Windows —
A window as related to a whistle, is the opening in which air is blown through the mouthpiece and thereby exiting the whistle body. For this to be accomplished in some whistles this air hits and is spread by a diffuser, whether this is a wedge ( conical whistles ), a disc ( tube shaped ), a barrel ( escargots ). However in other whistle designs it is bypassed, for example boatswain whistles use a direct approach to the window edge from a tube, round whistles over a fipple, escargots through a flat mouthpiece. The variety is innovative and endless.
In this action sound waves created are affected by many variables, including the force of air, the body, material, temperature and for our special consideration, the direction of the air because of the diffuser working in conjunction of the window design.
Typically, windows in a whistle body vary between 1,2,3, or 4 openings that lay just past the mouthpiece entry, working in conjunction with the air blown through the mouthpiece and all the way through and across the windows exiting edge.
Whistle Bodies —
Round whistles and certain tube shaped whistles utilize a single window opening. If we are looking at tube shaped whistles specifically, there usually are two or more windows and again on exiting, the air it is cut by the simple window width edges, limited to whatever degree by the width of the window is and the body size. Accordingly, there may be multiple windows of oval, round, half moon, square or even triangular shapes, nevertheless with separate single window edges per window opening.

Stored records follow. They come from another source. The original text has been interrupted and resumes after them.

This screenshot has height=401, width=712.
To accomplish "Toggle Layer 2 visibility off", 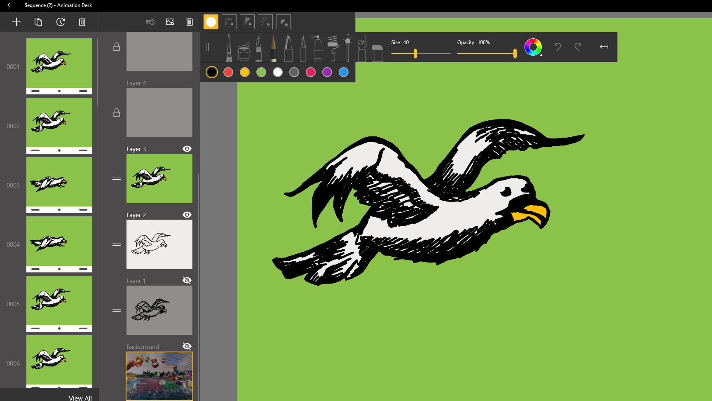I will click(187, 215).
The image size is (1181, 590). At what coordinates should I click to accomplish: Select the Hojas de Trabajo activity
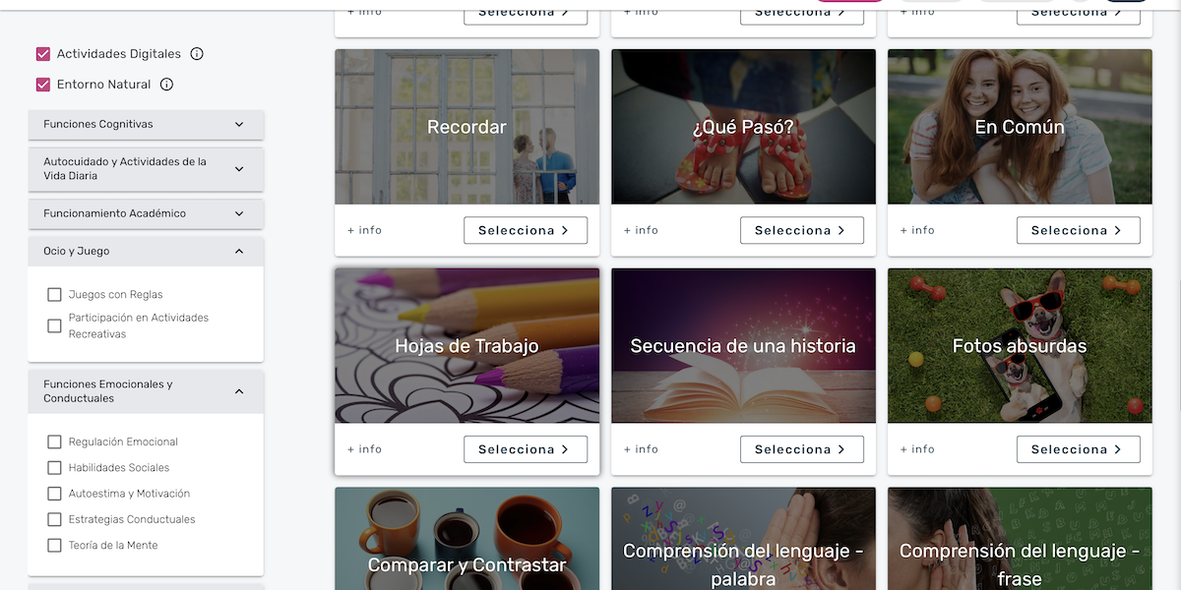click(526, 449)
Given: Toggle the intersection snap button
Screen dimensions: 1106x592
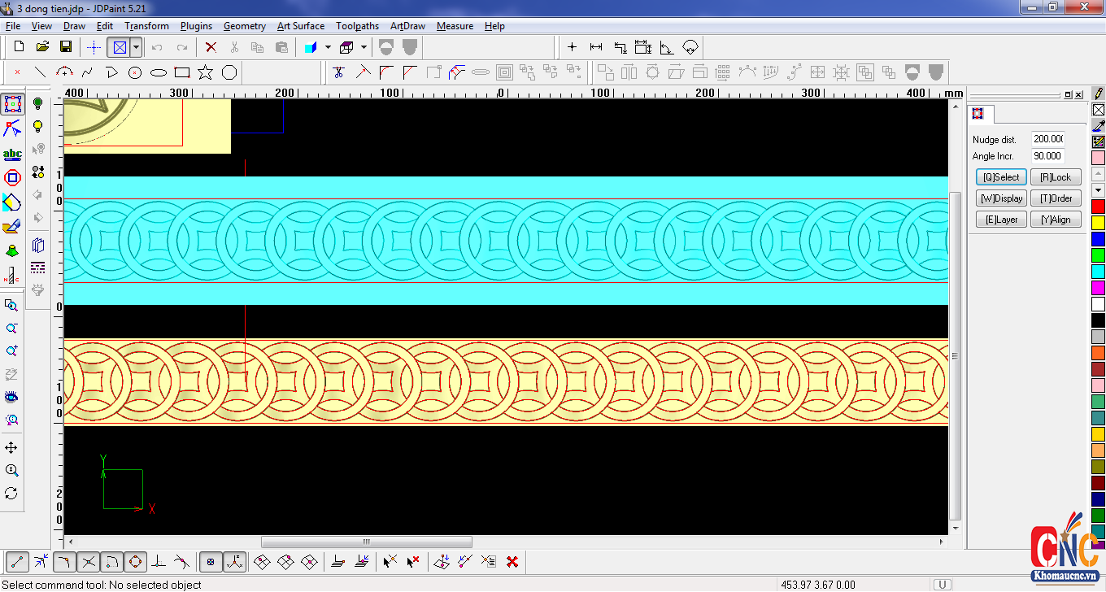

Beaufort shaped or more accurately conical whistles ( of which there is more variety ) follow the same mechanics, albeit with round windows. Therefore, in using this configuration through this avenue, the air passes by a wedge or disc and is simply cut by the opposite window edge.
Escargots ( snail shaped ) whistles bypass this flow, as they are unrestricted to the simple straightforward cutting edge opposite the ‘squared off’ mouth and amplified by the barrel vortex . Boson whistles/pipes likewise use a buoy ( bowl ) at the end of a pipe and here again incorporates a vortex and that opposing edge . Exceptions may be searched for and yet we find most follow this pattern of a mouthpiece, diffusion, exiting — in line with a limited openings.
***What can we conclude so far ?? That the exiting air is subjected to restrictions in air flow and sound quality by diffusion and ‘sectional’ windows. In this SPOTLIGHT focus is brought to the mechanics of the circumferential or a ‘360 degree window’, diffusion into a complete window with no breaks. Included will be discussed windows with semi-complete diffusion and windows.
Background —
The earliest use of this feature of a circumferential window in a manufactured metal whistle is the steam whistle, perhaps 1830s, which eventually gave rise to the hand held/blown bell whistle ( circa 1865 ) designed by Richard Porteous ( manufactured by Stevens railway supply company ). The bell whistle is the primary example of a circumferential 360 degree whistle window.
Perhaps he was refining this concept in his earliest tube-shaped whistles, circa 1850. These earliest tube-shaped whistles were machined in such a way that the mouthpiece and the diffusing ‘disc’ was integral. The edge of the disc top of the machined mouthpiece was indeed 360 degrees, but the supports (2) restricted air flow as seen in the pictures below. This almost drove the air around the ‘disc’ and out the windows, yet was inhibited by two ‘stand-offs’.
Why is refining is stated ?? In the case that the windows were incomplete of 360 degrees. At the same time, there was no partition employed to also divide the sound. Only the earliest Porteous whistle ( maker unknown ), Stevens & Son whistles, Hudson are known at this time to have left out partitions. — SEE CPWs pages 6, 48, 58
This was prior to the development of dual tone tube shaped whistles, which subsequently dominated the market. These overlapped for a small period manufacturing tube-shaped whistles with and without partitions. Consequently, whistles made with no partition had but one sound rather than the dissonant dual note tones that would follow with ‘partition’ whistles. It is significant that in this progression, the deep hollow sound quality that could be brought forth with a single longer tube, would be lost until F.L. Johnson would re-capture it by about 1885. Only a scant few would bring back this design and sound. F.L. Johnson, F.J. Hall, and one other unidentified manufacturer.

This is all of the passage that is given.